Six weeks ago, this blogger wrote of the move to have a woman on American currency, with the move being to replace Andrew Jackson on the $20 bill. In an online competition, abolitionist and runaway slave Harriet Tubman won out over Eleanor Roosevelt and Rosa Parks.
All well and good, but now the Treasury Department is proposing to replace Alexander Hamilton on the $10 bill, rather than Andrew Jackson on the $20 bill.
Such an action would be totally wrong, as Hamilton is the founder of our national banking system, the most important economic figure in American history, and also the founder of a viewpoint in government—a belief in a strong national government, and a broad interpretation of the Constitution—-which in his time was considered to be “conservatism”, but in the past century since Franklin D. Roosevelt, has been seen as the view of government of the modern Democratic Party, namely “liberalism.”
Liberalism, and the alternative word “progressivism” has been the backbone of all of the major political, social and economic reforms of the past century, and Hamilton’s philosophy is something that needs to continue to be honored.

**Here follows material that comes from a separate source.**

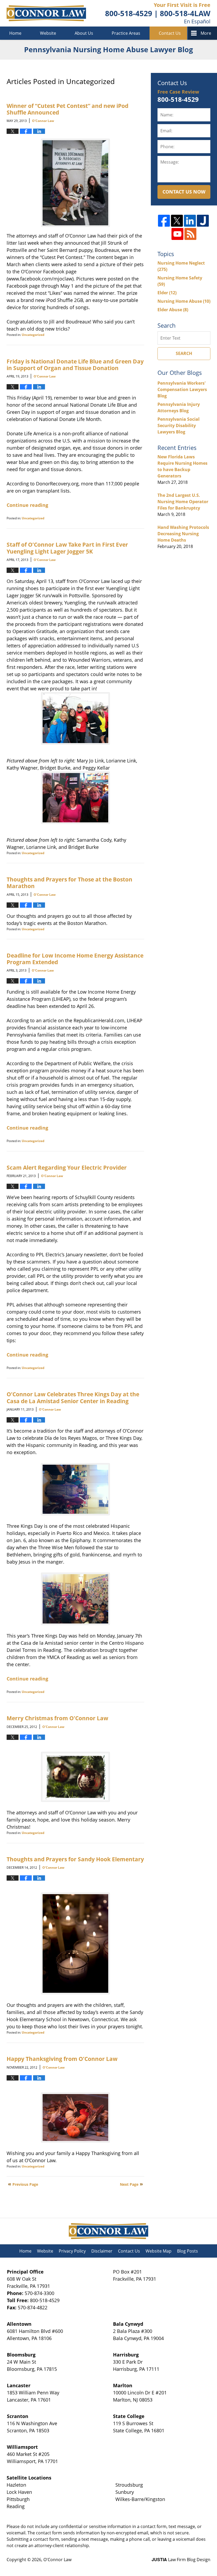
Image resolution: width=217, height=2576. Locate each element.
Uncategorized (33, 334)
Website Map (158, 2251)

On the other hand, Andrew Jackson, while regarded as one of the more significant Presidents, destroyed the Second National Bank of the United States, a major mistake; promoted slavery and condemned abolitionists; and promoted the death of thousands of native Americans in the despicable action, known as the “Trail of Tears”, the forced removal of five Indian tribes to Oklahoma, later taken away from native Americans, when oil was discovered in Tulsa in 1889.
Ben Bernanke, the former head of the Federal Reserve, has called for just what this blogger is proposing: leave Alexander Hamilton on the $10 bill, and replace Andrew Jackson on the $20 bill!